Return every record below exactly as written.

*** Task data Section Begins ***

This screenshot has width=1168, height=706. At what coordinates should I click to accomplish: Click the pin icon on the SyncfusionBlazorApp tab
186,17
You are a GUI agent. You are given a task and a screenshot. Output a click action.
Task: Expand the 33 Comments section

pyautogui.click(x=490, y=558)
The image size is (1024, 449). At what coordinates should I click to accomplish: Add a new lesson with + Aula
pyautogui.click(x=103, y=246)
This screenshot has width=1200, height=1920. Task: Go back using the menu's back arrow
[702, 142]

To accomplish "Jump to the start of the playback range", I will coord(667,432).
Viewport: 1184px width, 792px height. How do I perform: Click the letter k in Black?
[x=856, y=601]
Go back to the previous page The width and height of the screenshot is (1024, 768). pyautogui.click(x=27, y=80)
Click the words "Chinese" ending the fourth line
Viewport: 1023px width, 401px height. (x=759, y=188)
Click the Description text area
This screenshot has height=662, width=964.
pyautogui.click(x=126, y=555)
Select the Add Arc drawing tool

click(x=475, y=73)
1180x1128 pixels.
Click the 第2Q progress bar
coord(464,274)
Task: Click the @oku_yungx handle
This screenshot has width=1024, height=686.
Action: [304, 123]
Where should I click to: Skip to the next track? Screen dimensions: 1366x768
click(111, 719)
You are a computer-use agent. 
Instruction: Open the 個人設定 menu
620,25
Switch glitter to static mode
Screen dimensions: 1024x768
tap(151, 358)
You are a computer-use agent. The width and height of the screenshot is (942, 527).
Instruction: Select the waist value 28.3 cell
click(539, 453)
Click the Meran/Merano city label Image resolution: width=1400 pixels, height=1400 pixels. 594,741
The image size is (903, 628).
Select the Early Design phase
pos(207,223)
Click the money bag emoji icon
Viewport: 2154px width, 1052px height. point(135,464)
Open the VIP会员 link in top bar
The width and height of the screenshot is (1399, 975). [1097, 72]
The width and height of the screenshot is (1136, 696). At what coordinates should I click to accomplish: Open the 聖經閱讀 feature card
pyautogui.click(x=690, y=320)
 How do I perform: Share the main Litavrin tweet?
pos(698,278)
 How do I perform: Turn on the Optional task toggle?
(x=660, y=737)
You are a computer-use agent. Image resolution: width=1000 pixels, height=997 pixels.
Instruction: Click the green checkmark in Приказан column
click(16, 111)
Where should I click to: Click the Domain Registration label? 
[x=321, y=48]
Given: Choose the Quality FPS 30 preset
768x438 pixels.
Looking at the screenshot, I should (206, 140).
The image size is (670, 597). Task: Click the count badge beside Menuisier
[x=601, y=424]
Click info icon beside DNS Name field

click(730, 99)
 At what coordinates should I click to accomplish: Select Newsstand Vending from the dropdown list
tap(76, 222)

*** Task data Section Ends ***

Solution for this task:
This screenshot has width=1168, height=706. At what coordinates should I click to accomplish: Click the pin icon on the SyncfusionBlazorApp tab
186,17
You are a GUI agent. You are given a task and a screenshot. Output a click action.
Task: Expand the 33 Comments section

pyautogui.click(x=490, y=558)
The image size is (1024, 449). At what coordinates should I click to accomplish: Add a new lesson with + Aula
pyautogui.click(x=103, y=246)
This screenshot has width=1200, height=1920. Task: Go back using the menu's back arrow
[702, 142]

To accomplish "Jump to the start of the playback range", I will coord(667,432).
Viewport: 1184px width, 792px height. How do I perform: Click the letter k in Black?
[x=856, y=601]
Go back to the previous page The width and height of the screenshot is (1024, 768). pyautogui.click(x=27, y=80)
Click the words "Chinese" ending the fourth line
Viewport: 1023px width, 401px height. (x=759, y=188)
Click the Description text area
This screenshot has height=662, width=964.
pyautogui.click(x=126, y=555)
Select the Add Arc drawing tool

click(x=475, y=73)
1180x1128 pixels.
Click the 第2Q progress bar
coord(464,274)
Task: Click the @oku_yungx handle
This screenshot has width=1024, height=686.
Action: [304, 123]
Where should I click to: Skip to the next track? Screen dimensions: 1366x768
click(111, 719)
You are a computer-use agent. 
Instruction: Open the 個人設定 menu
620,25
Switch glitter to static mode
Screen dimensions: 1024x768
tap(151, 358)
You are a computer-use agent. The width and height of the screenshot is (942, 527).
Instruction: Select the waist value 28.3 cell
click(539, 453)
Click the Meran/Merano city label Image resolution: width=1400 pixels, height=1400 pixels. 594,741
The image size is (903, 628).
Select the Early Design phase
pos(207,223)
Click the money bag emoji icon
Viewport: 2154px width, 1052px height. point(135,464)
Open the VIP会员 link in top bar
The width and height of the screenshot is (1399, 975). [1097, 72]
The width and height of the screenshot is (1136, 696). At what coordinates should I click to accomplish: Open the 聖經閱讀 feature card
pyautogui.click(x=690, y=320)
 How do I perform: Share the main Litavrin tweet?
pos(698,278)
 How do I perform: Turn on the Optional task toggle?
(x=660, y=737)
You are a computer-use agent. Image resolution: width=1000 pixels, height=997 pixels.
Instruction: Click the green checkmark in Приказан column
click(16, 111)
Where should I click to: Click the Domain Registration label? 
[x=321, y=48]
Given: Choose the Quality FPS 30 preset
768x438 pixels.
Looking at the screenshot, I should (206, 140).
The image size is (670, 597). Task: Click the count badge beside Menuisier
[x=601, y=424]
Click info icon beside DNS Name field

click(730, 99)
 At what coordinates should I click to accomplish: Select Newsstand Vending from the dropdown list
tap(76, 222)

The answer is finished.